L’inflation sous-jacente, qui exclut les prix soumis à l’intervention de l’Etat et les produits à prix volatils, aurait, pour sa part, nettement progressé, pour atteindre +5% au deuxième trimestre 2022.
Carburants, produits à base de céréales, huiles végétales, lait et produits laitiers..., et bien évidemment les moutons destinés à l’Aid Al-Adha, tout a augmenté. C’est dire que les citoyens sont confrontés à une hausse généralisée des prix qui va, pour certains, faire de cette fête un véritable supplice financier. Entre ce cher mouton, l’escalade des prix à la consommation et les tenues d’apparat, ce sera la saignée. Surtout pour les foyers aux revenus modestes qui tiennent coûte que coûte à maintenir la dimension festive de l’Aid Al-Adha. Quitte, parfois, à s’endetter pour ne pas passer une fête au rabais. Sauf qu’une fois le mouton digéré, ce sera l’indigestion financière.
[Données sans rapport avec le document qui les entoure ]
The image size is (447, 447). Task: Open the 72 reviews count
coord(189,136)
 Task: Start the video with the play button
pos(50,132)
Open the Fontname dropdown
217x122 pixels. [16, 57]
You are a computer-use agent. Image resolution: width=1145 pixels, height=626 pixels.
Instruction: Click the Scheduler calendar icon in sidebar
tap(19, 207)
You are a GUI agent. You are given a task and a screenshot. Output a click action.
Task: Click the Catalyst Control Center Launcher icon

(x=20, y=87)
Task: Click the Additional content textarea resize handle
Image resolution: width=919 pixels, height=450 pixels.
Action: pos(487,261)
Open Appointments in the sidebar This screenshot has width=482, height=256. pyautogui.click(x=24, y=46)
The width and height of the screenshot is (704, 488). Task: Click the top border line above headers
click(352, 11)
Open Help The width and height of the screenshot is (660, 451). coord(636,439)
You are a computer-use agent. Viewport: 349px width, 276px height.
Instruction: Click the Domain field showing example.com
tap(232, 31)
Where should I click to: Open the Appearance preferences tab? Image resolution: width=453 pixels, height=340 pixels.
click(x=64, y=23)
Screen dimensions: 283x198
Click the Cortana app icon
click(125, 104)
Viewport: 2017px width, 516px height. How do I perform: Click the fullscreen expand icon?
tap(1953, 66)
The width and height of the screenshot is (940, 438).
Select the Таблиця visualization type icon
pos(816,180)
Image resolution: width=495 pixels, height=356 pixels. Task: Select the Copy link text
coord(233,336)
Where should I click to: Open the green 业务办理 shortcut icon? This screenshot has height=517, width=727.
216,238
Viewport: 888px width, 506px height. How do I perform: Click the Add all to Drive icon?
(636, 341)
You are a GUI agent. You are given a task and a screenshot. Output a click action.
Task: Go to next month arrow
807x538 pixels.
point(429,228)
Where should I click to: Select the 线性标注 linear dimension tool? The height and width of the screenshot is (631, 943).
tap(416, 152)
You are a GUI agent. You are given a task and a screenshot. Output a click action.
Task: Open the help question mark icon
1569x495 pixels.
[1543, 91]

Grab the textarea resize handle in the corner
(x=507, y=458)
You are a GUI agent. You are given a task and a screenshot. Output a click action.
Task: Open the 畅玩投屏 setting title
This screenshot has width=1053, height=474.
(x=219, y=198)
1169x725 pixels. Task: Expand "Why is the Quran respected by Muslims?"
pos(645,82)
Qui viendra s’ajouter à une conjoncture déjà défavorable, avec notamment des ménages marocains qui ont le moral dans les chaussettes : près de 80% d’entre eux déclarent, au deuxième trimestre de cette année, une dégradation du niveau de vie au cours des 12 derniers mois, selon l’enquête du HCP. Par ailleurs, 52% des ménages estiment que leurs revenus couvrent leurs dépenses, 45,4% déclarent s’endetter ou puiser dans leur épargne et 2,6% affirment épargner une partie de leur revenu.
Quant à l’évolution de leur situation financière au cours des 12 derniers mois, 54,3% contre 5,6% des ménages considèrent qu’elle s’est dégradée.
Pour les 12 prochains mois, 19,1% des ménages s’attendent à une amélioration de leur situation financière, 61,7% à un maintien au même niveau et 19,2% à une dégradation, souligne l’enquête.
Dans ce contexte économique très morose, faut-il alors se sacrifier pour accomplir… le sacrifice du mouton ? Faut-il être les sacrifiés de l’Aid Al-Adha ?
Non. Même pour les plus religieux d’entre nous. Car le musulman qui n’a pas les moyens est exonéré d’acheter un mouton. Son devoir est cependant de manifester sa soumission à Allah.